**EXERCISE DESCRIPTION**
From the streaming output text below, list every file name shown inside the "dash" folder of the default DashOnDemand output structure.

**TEXT EXCERPT**

★ ★ ★

This is a special version of the DASH output using the so-called "On-Demand" profile. (The "Dash" option is using the so-called "Live" profile, which is a confusing name, because the Live profile is used very well in the Video-on-Demand scenarios.) The On-Demand profile keeps all the chunks in a single file, i.e. there is a file for each video bitrate, for each audio language, and for each subtitles language. The manifest file in the root contains the byte-range access definitions.

Default structure of the output folder with a DashOnDemand project (click to expand)
+
|--- manifest.mpd
|--- dash +
|         |--- manifest.mpd
|         |--- video-H264-240-300k.mp4
|         |--- audio-bo.mp4
|         |--- audio-de.mp4
|         |--- audio-en.mp4
|         |--- subtitle-ar.mp4
|         |--- subtitle-de.mp4
|         |--- subtitle-en.mp4

MPEG2TS

MPEG2TS, or Transport Stream, is commonly used for broadcasting. This format encapsulates a single video, along with multiple audio and subtitle tracks, all within a single .ts file. Though it doesn’t offer built-in DRM support, it offers a seamless method to package and transmit several streams.

Important

MPEG2TS does not support built-in Digital Rights Management (DRM). If content protection is essential for your use-case, consider using alternative formats or additional protective measures outside the stream itself.

The output folder for an MPEG2TS project will house a singular .ts file that will encompass all its video, audio, and subtitle tracks.

Default structure of the output folder with an MPEG2TS project (click to expand)

|--- video-H264-240-320k.ts

Note

While MPEG2TS is a versatile format capable of containing numerous streams, it misses out on some of the advanced adaptive streaming features present in newer formats like DASH and HLS. Nonetheless, it is a reliable choice for specific broadcasting scenarios or when catering to platforms that particularly demand the .ts format.

Bitrates

In adaptive streaming, several representations are created for a video with different quality levels. The quality levels are defined by frame resolutions. The higher the resolution, the higher the quality and hence the bitrate (amount of information which needs to be transferred to the player per second). Every representation is segmented into small "chunks" (10 seconds each). Every chunk of every representation is stored in a separate file, e.g. video-H264-360-800k_3.m4s. At runtime, the player dynamically decides for each point in time from which representation (bitrate) it downloads a specific chunk. This decision depends on the CPU and network load, i.e. the player adapts to the CPU and network load (hence the adaptive streaming).

During encoding, the Encoding Service has to decide which quality levels to generate. If nothing is specified in the job description, it will use a pre-defined default set of the quality levels (bitrates), derived from Axinom’s experience of building video delivery solutions. See Default Bitrates for more information.

This default can be overridden using the element ContentProcessing/VideoRepresentations:

{
    "ContentProcessing" : {
        ...
        "VideoRepresentations": [
            {
                "Height": 720,
                "BitrateInKbps": 1500
            },
            {
                "Height": 480,
                "BitrateInKbps": 800
            }
        ]
    }
}

It is enough to provide either Width or Height - the other value will be selected to preserve the aspect ratio.

★ ★ ★

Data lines
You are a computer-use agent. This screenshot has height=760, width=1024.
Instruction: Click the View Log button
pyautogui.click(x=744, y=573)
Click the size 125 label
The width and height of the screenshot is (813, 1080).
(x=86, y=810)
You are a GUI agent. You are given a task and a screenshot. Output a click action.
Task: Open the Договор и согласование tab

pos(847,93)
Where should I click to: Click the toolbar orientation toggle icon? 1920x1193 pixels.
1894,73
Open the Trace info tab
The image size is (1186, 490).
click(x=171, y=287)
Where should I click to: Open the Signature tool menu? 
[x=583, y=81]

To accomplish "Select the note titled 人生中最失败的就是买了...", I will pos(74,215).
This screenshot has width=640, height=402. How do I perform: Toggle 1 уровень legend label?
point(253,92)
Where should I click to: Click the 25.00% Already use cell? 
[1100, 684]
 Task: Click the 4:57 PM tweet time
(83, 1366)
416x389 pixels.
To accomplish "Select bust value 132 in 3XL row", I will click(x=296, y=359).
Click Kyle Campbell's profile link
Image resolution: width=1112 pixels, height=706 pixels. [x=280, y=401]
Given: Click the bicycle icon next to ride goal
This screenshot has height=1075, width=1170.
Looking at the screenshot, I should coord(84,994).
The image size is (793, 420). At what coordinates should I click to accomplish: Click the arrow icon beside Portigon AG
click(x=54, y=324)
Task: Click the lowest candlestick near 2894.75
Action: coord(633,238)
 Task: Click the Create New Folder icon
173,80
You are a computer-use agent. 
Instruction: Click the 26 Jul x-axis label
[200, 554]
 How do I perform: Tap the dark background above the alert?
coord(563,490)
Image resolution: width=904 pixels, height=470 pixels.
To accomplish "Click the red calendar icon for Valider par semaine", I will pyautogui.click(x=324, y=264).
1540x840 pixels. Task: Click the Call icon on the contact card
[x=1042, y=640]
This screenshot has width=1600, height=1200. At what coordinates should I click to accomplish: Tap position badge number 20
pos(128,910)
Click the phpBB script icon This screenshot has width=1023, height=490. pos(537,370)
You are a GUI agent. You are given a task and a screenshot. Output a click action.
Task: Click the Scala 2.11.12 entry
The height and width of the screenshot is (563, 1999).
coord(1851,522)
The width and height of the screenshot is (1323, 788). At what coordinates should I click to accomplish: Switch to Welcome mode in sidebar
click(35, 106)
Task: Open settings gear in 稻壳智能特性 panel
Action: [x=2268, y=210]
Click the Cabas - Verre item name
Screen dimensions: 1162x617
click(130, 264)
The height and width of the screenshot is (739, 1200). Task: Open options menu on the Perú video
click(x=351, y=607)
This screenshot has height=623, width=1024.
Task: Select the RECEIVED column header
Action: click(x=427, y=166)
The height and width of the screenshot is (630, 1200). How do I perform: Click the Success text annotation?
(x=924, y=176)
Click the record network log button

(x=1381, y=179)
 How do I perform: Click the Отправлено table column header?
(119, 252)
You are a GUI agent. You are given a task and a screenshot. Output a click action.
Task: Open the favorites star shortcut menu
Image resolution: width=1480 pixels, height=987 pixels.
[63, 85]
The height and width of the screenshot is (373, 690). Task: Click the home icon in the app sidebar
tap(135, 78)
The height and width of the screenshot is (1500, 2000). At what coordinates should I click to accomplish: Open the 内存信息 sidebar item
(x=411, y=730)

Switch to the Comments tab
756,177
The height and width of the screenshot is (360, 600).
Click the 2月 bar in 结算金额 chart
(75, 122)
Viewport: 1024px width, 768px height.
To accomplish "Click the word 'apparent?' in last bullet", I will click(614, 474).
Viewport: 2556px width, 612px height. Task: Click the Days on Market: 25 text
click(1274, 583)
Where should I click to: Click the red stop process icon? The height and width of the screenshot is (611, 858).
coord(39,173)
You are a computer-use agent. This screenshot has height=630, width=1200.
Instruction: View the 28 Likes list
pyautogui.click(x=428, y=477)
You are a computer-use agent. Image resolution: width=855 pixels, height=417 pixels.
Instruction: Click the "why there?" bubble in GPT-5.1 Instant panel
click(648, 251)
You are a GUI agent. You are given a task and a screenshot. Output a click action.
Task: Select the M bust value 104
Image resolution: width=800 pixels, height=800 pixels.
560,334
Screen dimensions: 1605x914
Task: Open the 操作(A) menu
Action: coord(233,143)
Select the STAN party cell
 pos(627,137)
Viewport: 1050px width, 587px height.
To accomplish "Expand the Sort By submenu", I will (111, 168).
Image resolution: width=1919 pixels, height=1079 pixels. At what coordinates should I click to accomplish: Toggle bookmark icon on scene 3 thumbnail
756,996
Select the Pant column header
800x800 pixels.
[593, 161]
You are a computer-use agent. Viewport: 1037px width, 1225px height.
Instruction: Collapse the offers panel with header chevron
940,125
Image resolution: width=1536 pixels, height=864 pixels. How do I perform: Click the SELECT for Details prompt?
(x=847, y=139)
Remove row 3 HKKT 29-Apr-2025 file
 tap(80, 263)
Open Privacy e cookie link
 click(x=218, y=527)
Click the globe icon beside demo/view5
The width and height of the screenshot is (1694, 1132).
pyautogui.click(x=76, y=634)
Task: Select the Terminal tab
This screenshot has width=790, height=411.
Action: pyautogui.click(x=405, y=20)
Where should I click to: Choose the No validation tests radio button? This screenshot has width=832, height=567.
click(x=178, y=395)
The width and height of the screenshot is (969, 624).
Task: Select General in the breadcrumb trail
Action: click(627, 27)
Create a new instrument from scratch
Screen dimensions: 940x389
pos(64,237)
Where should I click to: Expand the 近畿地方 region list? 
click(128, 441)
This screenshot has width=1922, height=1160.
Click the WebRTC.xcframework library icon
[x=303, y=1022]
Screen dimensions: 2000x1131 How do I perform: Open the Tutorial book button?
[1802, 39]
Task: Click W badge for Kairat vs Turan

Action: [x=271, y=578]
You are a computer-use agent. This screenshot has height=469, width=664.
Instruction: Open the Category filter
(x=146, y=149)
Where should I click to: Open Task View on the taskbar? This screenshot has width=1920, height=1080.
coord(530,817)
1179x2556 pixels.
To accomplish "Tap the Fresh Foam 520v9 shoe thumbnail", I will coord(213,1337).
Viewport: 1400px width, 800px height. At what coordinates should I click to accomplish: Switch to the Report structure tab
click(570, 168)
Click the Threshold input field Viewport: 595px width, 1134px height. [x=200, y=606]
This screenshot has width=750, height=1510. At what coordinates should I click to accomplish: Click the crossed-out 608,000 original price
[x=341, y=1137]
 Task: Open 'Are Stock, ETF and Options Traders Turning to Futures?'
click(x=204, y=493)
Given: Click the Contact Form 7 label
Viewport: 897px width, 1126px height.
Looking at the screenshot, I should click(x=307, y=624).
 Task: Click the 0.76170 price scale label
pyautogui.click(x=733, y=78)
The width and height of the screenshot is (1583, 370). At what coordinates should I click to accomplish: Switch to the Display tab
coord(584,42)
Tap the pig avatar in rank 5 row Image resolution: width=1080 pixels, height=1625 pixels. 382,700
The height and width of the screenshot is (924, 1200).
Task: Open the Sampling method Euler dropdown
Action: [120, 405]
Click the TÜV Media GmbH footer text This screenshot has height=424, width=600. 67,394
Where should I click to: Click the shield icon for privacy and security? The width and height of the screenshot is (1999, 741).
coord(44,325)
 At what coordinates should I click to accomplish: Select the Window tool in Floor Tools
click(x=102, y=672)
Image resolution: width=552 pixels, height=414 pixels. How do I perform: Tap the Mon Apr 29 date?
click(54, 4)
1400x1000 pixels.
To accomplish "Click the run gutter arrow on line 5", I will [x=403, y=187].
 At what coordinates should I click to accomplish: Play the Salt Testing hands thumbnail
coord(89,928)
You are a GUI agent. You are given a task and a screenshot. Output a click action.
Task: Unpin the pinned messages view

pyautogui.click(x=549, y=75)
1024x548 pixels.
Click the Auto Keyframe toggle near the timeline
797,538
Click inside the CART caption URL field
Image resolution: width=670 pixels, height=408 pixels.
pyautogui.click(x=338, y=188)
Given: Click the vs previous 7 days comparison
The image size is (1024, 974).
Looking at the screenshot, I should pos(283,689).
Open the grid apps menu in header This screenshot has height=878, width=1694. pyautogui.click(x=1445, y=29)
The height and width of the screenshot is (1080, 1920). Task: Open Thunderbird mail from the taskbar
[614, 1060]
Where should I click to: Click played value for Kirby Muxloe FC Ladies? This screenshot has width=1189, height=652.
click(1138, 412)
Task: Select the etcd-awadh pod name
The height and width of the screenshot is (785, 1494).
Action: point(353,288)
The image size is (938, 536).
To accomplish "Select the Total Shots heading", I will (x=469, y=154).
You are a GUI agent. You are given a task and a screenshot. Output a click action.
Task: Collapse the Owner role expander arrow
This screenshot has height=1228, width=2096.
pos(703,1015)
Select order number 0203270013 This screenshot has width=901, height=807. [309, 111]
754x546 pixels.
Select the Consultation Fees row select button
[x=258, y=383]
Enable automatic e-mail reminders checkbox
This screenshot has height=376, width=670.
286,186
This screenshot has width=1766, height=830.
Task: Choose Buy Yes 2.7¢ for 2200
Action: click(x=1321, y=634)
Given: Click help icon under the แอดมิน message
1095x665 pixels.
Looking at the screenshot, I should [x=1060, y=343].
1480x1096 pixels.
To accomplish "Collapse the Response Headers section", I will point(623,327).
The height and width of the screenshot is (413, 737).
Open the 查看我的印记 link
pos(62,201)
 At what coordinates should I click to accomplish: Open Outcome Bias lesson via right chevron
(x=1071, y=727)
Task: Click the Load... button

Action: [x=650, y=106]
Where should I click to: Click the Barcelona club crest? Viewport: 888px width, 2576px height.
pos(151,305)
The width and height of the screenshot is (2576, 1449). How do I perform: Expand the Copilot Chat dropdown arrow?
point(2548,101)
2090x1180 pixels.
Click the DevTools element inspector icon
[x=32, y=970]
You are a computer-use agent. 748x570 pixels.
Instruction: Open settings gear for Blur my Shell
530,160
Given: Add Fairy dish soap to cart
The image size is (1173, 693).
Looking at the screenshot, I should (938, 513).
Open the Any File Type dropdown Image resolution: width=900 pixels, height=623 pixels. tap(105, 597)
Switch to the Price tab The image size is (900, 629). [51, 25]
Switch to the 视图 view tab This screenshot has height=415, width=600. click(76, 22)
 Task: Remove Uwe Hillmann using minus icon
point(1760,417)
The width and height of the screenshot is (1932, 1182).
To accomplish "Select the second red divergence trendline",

★ ★ ★

**RESULT OF THE TASK**
- manifest.mpd
- video-H264-240-300k.mp4
- audio-bo.mp4
- audio-de.mp4
- audio-en.mp4
- subtitle-ar.mp4
- subtitle-de.mp4
- subtitle-en.mp4